## TEXT PROVIDED
§ §

Zanjani said the bone marrow stem cells tend to be heterogeneous, so while "they look very much alike, one is different from the others." Resulting liver cells, besides being used in producing new organs, also might be useful for in vitro testing of drug toxicity.
Besides his success with livers, Zanjani said his research has led to hearts and pancreases with 10 percent human cells, as well as "really high levels" in lungs, skin and the gut.
His published papers also describe the formation of blood cells after transplanting bone marrow stem cells into fetal sheep. Zanjani has managed to coax blood cells from neural stem cells, though the blood cells showed some characteristics that led him to conclude that neural stem cell-derived blood cells are "inherently different" from that of true blood stem cell-derived blood cells.
Amy Wagers, an assistant professor at Harvard Medical School who has studied just how versatile hematopoietic stem cells are, is skeptical of Zanjani's claims that it's blood-forming stem cells that make the liver cells in his model.
"There's definitely an alternative explanation, which is that there's separate progenitors for blood and liver engraftment. [Zanjani] acknowledges that himself in the paper," she told BioWorld Today. Wagers has published work demonstrating that hematopoietic stem cells either do not turn into brain cells, or do so only at vanishingly low frequency. (See BioWorld Today, June 1, 2005.)
"It's possible that there's a different mechanism at work when you engraft in utero," she said. "But that this is true transdifferentiation has not been demonstrated" - for that, instead of large numbers of mixed cells, it would be necessary to engraft a single cell and demonstrate both blood and liver progenitors, or retrospectively tease apart the lineage of engrafted cells by marking them.
Whether what he observes is technically speaking true transdifferentiation, Zanjani said fusion isn't part of the equation, at least not in his research. Fusion of cells from different cell types sometimes will make it falsely look like a stem cell has taken root and produced daughter cells. But Zanjani said that, "We don't know why, but in the sheep model that we use, fusion is not a major mechanism. We actually don't see any fusion products at all, which is really a remarkable thing."
In contrast, chimeric research in fetal pigs conducted at another institute produced fused cells. But pigs have a far shorter gestation period than sheep, Zanjani said, making them more difficult for in utero transplants because the timing isn't as precise. Acknowledging that he's yet to answer the lack of fused cells in fetal sheep - "We spend more of our time trying to prove fusion in this model than nonfusion" - he attributes it to being a function of their natural development. For example, in fetal liver, there are very few binucleated cells, he said, whereas they are more common in adult livers. "So it's possible that during the fetal development of these organs, fusion is not a real mechanism involved, and therefore we are taking advantage of that."
He believes early human studies aren't that far off, envisioning such a test in the next several years. A researcher would need the blessing of a local institutional review board, as well as a well-informed patient. Wider use would necessitate FDA oversight.
Such a leap into the clinical setting would certainly raise safety concerns, given the potential for animal viruses to enter humans. But Zanjani said that the use of farm animals such as sheep, which "have been part of our sustainability for millennia," would be of benefit. He called the safety matter "an approachable problem."
The event was put on by the Joint Steering Committee for Public Policy for the Congressional Biomedical Caucus to highlight the fruits of research sponsored by the National Institutes of Health and advocate for better NIH funding. Zanjani himself has had NIH support throughout his entire 40-year career as a researcher.

§ §

## GIVEN ENTRIES

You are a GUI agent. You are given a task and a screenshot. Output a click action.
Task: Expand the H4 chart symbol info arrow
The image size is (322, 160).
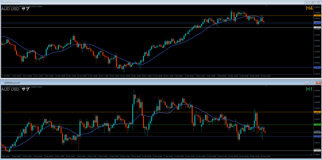[x=3, y=6]
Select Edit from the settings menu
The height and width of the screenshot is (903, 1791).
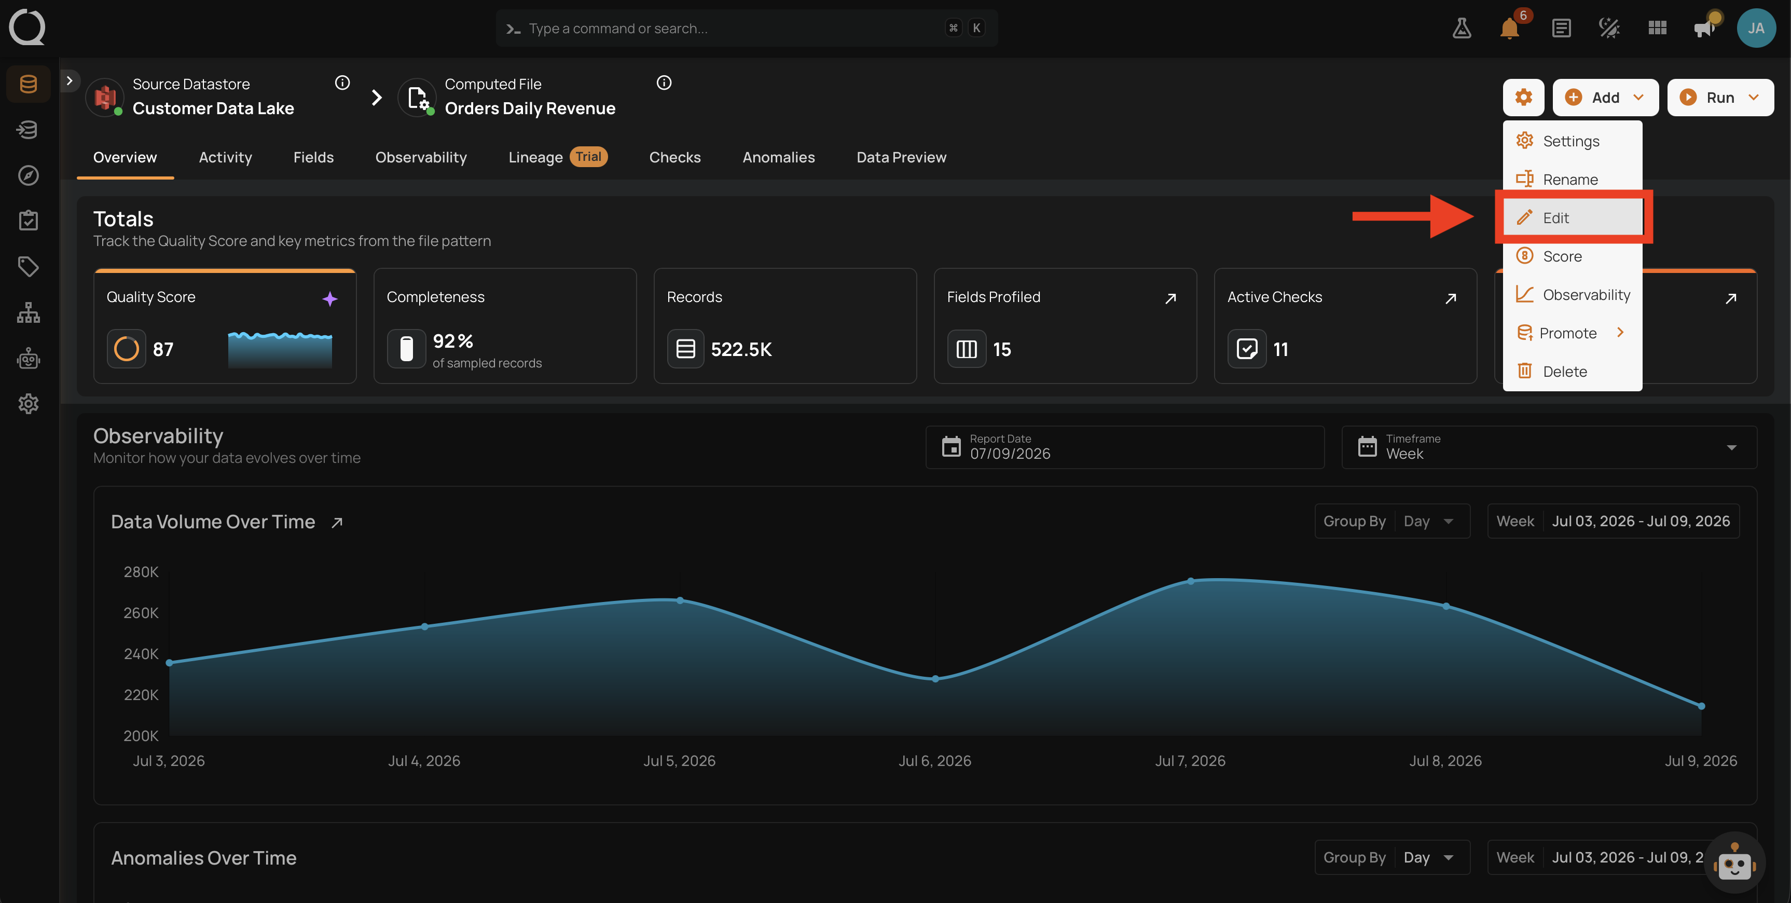click(1571, 218)
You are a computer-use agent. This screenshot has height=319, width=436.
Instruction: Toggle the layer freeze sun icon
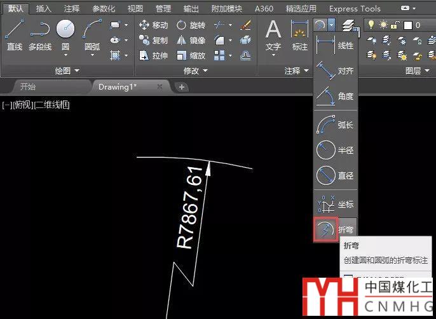pyautogui.click(x=382, y=25)
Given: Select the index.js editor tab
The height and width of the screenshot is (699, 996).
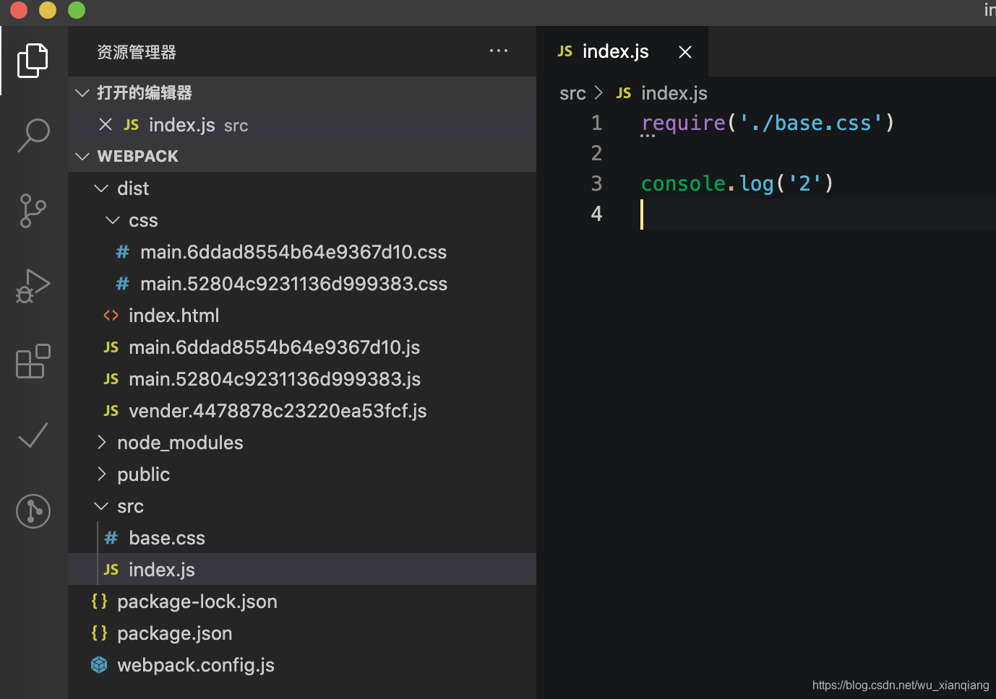Looking at the screenshot, I should pos(614,52).
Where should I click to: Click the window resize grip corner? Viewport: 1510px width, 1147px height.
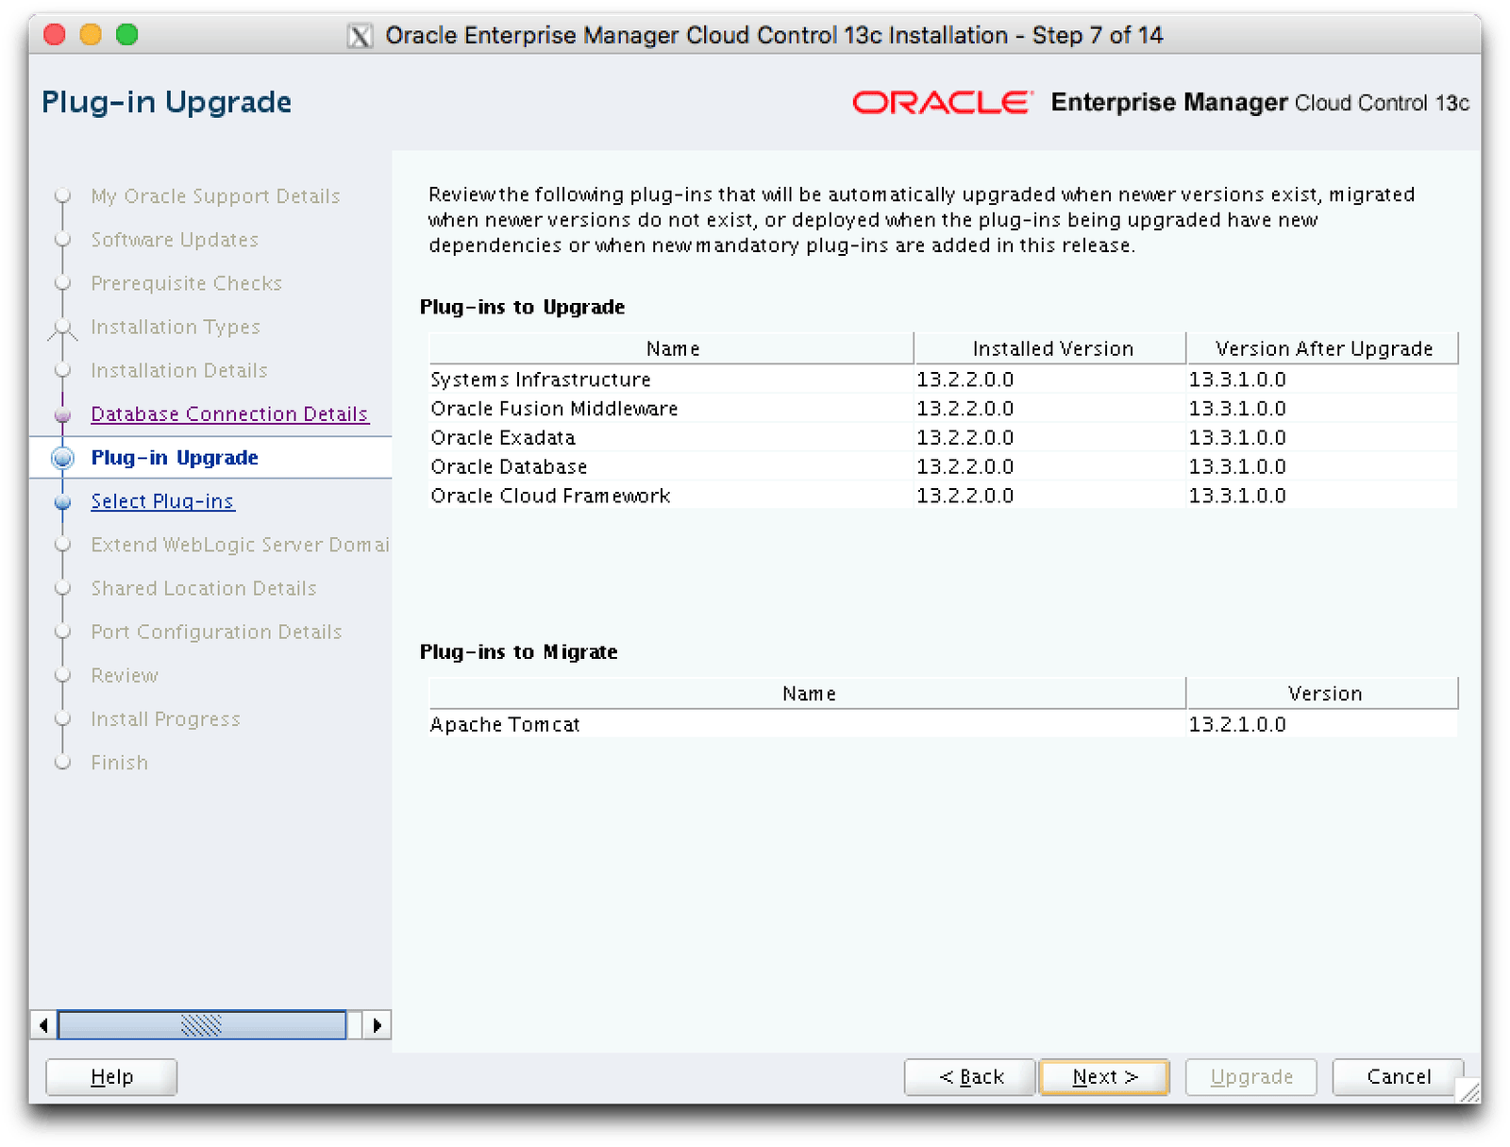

§ §

## TASK DETAILS
In the stem cell research text, what share of human cells did the hearts and pancreases from Zanjani's work contain?

## WRITTEN RESPONSE
10 percent